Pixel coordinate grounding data

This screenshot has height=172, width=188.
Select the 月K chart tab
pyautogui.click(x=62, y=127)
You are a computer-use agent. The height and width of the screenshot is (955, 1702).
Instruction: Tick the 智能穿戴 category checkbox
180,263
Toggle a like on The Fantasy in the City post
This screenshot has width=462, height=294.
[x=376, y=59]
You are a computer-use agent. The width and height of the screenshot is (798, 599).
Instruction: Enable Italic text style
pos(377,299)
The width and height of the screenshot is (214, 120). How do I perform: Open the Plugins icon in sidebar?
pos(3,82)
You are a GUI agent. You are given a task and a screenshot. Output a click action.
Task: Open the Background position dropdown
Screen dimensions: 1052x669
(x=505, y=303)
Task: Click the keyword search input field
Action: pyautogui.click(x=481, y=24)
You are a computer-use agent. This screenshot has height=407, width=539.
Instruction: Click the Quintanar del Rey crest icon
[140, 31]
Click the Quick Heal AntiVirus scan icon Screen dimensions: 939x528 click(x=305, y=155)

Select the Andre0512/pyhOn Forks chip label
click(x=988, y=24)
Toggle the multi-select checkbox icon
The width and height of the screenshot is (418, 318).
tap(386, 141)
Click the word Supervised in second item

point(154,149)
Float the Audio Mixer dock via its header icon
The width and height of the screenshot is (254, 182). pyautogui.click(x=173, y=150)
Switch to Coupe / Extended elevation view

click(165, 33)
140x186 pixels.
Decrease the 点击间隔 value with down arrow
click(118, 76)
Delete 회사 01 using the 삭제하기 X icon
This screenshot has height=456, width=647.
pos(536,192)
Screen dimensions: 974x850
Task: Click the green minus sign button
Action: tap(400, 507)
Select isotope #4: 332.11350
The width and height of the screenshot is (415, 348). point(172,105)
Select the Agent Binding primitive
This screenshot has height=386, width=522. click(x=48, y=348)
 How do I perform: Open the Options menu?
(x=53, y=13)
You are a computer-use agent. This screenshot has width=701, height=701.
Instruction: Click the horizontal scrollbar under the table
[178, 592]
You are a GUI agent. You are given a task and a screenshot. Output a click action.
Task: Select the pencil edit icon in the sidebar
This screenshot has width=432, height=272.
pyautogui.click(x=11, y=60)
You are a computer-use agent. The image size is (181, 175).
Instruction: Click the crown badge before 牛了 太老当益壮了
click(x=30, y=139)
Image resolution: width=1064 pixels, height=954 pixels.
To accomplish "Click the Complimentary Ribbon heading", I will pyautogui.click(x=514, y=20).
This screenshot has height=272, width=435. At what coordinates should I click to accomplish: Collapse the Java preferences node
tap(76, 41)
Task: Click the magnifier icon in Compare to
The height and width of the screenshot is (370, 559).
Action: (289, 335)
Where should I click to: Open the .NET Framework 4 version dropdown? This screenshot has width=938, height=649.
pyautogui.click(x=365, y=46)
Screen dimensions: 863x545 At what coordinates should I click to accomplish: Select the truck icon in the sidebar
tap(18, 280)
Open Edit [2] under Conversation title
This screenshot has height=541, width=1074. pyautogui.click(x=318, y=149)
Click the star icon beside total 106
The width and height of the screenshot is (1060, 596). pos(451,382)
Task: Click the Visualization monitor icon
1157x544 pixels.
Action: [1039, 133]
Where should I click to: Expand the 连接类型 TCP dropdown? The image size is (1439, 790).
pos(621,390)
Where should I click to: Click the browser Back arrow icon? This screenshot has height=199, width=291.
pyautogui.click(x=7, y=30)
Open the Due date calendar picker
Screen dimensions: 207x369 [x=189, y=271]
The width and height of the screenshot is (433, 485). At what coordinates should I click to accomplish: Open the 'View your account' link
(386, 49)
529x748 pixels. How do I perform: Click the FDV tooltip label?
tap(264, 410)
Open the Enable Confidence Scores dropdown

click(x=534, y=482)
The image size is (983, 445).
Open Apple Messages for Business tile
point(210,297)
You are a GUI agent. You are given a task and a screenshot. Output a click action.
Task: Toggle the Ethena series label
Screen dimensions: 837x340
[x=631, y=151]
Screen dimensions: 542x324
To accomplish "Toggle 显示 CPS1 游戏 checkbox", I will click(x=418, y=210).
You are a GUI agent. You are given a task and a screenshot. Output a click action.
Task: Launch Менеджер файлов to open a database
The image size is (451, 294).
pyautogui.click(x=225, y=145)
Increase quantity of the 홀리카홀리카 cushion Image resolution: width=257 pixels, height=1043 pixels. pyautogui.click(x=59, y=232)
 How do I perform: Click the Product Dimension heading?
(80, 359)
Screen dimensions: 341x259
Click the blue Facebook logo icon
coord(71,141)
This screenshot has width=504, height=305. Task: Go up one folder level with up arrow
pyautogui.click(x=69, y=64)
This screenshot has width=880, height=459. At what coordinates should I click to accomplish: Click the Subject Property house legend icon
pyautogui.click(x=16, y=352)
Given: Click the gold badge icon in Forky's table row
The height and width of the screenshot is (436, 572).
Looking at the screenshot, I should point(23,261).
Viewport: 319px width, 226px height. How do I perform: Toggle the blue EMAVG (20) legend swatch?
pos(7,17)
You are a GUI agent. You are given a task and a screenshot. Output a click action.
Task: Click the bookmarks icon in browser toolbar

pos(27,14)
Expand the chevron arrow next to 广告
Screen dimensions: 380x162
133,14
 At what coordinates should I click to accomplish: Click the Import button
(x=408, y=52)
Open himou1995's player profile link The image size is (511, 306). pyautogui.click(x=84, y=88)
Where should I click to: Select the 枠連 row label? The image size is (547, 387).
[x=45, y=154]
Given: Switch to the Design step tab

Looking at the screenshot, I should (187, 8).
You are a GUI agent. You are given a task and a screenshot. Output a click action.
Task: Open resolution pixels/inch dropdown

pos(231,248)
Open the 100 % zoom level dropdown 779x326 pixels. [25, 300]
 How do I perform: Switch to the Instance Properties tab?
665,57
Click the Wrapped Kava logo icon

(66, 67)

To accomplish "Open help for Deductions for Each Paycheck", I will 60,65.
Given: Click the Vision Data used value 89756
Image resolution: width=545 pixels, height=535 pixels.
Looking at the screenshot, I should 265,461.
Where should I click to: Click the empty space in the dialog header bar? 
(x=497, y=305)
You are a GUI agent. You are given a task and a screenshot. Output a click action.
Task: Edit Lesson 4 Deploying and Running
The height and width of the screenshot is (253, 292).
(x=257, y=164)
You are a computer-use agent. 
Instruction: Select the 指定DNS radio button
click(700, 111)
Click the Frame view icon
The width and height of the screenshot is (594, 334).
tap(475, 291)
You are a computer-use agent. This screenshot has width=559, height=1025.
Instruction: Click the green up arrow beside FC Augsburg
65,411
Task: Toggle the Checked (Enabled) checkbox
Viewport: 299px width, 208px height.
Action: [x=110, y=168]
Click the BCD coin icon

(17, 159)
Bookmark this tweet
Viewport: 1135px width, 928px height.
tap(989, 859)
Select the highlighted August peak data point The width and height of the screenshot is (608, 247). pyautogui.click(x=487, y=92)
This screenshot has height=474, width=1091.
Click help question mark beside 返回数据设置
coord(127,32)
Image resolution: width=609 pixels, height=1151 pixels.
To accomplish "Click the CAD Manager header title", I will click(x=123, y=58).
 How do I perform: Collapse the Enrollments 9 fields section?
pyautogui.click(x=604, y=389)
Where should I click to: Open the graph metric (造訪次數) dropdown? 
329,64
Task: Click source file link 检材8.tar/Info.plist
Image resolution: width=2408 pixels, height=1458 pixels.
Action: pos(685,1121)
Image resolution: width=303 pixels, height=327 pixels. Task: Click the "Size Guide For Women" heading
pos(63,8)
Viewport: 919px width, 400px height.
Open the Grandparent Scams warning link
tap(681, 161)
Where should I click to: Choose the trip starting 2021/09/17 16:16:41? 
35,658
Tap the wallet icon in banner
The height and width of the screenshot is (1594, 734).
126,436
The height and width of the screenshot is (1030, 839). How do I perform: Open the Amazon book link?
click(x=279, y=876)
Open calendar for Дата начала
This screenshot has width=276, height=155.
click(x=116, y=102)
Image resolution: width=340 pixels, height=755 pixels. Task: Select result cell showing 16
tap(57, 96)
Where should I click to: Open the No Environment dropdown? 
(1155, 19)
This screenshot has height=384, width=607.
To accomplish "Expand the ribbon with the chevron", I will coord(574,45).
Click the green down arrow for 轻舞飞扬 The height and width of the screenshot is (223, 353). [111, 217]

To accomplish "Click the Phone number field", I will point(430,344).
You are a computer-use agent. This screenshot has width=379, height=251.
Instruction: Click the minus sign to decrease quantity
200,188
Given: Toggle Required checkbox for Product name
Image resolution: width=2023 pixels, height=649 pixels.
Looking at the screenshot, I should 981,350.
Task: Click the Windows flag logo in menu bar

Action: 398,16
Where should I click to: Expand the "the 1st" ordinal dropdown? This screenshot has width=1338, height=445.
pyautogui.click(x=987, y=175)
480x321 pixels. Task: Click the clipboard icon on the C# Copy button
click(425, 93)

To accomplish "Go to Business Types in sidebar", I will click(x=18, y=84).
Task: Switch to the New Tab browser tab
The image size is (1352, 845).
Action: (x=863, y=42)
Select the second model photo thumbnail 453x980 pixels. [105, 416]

- WHAT IS BEING ASKED
Copy out every line from the records that has the word "will".

- RESPONSE
To accomplish "Click the Complimentary Ribbon heading", I will pyautogui.click(x=514, y=20).
To accomplish "Toggle 显示 CPS1 游戏 checkbox", I will click(x=418, y=210).
To accomplish "Open help for Deductions for Each Paycheck", I will 60,65.
To accomplish "Click the CAD Manager header title", I will click(x=123, y=58).
To accomplish "Expand the ribbon with the chevron", I will coord(574,45).
To accomplish "Click the Phone number field", I will point(430,344).
To accomplish "Go to Business Types in sidebar", I will click(x=18, y=84).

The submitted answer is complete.